> >

China Takut Arus Modal Asing Masuk ke Dalam Negeri saat 'Bubble' Pasar Keuangan Dunia Pecah

Kompas dunia | 3 Maret 2021, 13:34 WIB
Ilustrasi bursa saham. China cemas dengan risiko gelembung pasar keuangan dunia yang dapat meletus sewaktu-waktu. (Sumber: Tribunnews/Irwan Rismawan)

BEIJING, KOMPAS.TV - Pejabat tinggi regulator bank China cemas dengan risiko 'bubble' di pasar keuangan dunia dan sektor properti dalam negeri. Pejabat bernama Guo Shuqing itu khawatir gelembung pasar keuangan akan pecah dan mendorong masuk arus modal asing ke China.

"Saya khawatir masalah gelembung di pasar keuangan asing suatu hari akan meletus," kata Shuqing yang merupakan Pimpinan Bank Sentral dan Komisi Pengaturan Asuransi China, dikutip dari Financial Times.

TUGAS KERJA 1.
Dalam berita tentang kekhawatiran China atas gelembung pasar keuangan, dari media mana ucapan Guo Shuqing dikutip?
TUGAS KERJA 2.
Sambung berita tentang kekhawatiran China atas gelembung pasar keuangan dunia ini, dimulai setelah kalimat terakhirnya.

INFORMASI HASIL EKSTRAKSI.
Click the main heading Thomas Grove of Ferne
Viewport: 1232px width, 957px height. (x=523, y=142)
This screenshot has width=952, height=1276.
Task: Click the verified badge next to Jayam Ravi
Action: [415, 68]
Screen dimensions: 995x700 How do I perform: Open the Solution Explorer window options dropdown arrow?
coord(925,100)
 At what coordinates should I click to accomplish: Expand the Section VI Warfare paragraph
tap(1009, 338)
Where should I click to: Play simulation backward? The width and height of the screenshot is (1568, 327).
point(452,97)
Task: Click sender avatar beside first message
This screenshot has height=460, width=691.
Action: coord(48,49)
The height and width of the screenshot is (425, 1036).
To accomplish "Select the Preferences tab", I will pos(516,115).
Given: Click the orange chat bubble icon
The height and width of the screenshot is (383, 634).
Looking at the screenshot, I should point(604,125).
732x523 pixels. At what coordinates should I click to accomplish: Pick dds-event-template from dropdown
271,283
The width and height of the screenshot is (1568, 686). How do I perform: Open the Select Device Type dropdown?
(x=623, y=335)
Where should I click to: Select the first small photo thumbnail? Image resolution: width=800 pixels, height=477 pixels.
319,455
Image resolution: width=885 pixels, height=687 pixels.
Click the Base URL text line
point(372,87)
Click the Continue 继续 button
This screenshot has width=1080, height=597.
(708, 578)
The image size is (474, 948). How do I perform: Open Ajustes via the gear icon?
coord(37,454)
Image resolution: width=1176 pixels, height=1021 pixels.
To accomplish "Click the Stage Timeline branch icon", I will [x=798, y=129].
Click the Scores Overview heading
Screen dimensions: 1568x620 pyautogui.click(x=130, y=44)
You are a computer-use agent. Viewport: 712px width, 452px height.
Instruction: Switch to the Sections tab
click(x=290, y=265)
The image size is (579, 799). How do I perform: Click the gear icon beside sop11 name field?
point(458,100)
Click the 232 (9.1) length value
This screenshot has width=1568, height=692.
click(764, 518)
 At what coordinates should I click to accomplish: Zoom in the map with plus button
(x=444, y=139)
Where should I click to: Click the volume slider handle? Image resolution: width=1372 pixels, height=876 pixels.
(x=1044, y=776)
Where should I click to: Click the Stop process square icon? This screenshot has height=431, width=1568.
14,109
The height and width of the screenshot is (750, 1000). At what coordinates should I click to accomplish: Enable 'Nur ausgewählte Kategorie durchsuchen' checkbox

HASIL LATIHAN 1.
Financial Times.

HASIL LATIHAN 2.
Shuqing menyoroti kenaikan pasar saham di Amerika dan Eropa karena kebijakan moneter yang longgar. Menurutnya, hal ini tak sesuai dengan kondisi ekonomi riil di dua wilayah itu yang terdampak pandemi Covid-19.

Baca Juga: Mulai 2030 Seluruh Mobil Volvo Sepenuhnya Bertenaga Listrik dan Terhubung Secara Online

"Pasar China saat ini sangat terkait dengan pasar asing dan modal asing terus mengalir masuk," tambah Shuqing.

Pernyataan itu menyiratkan kebenaran soal minat besar investor dunia membeli saham dan surat utang China.

Seorang analis keuangan di Mizuho Bank Jepang mengatakan pada CNN Business, China kemungkinan akan menjadi alternatif, bila terjadi letusan gelembung pasar keuangan dunia dan krisis ekonomi.

"Pecahnya gelembung (industri keuangan) dapat memicu arus masuk modal asing yang substansial ke China," kata analis itu dalam laporan penelitian yang dikutip CNN Business.

Namun, Shuqing merasa hal itu juga bisa menjadi bahaya tersendiri.

"Kami harus mencegah volatilitas di pasar keuangan domestik [China] menjadi terlalu besar," tegas Shuqing.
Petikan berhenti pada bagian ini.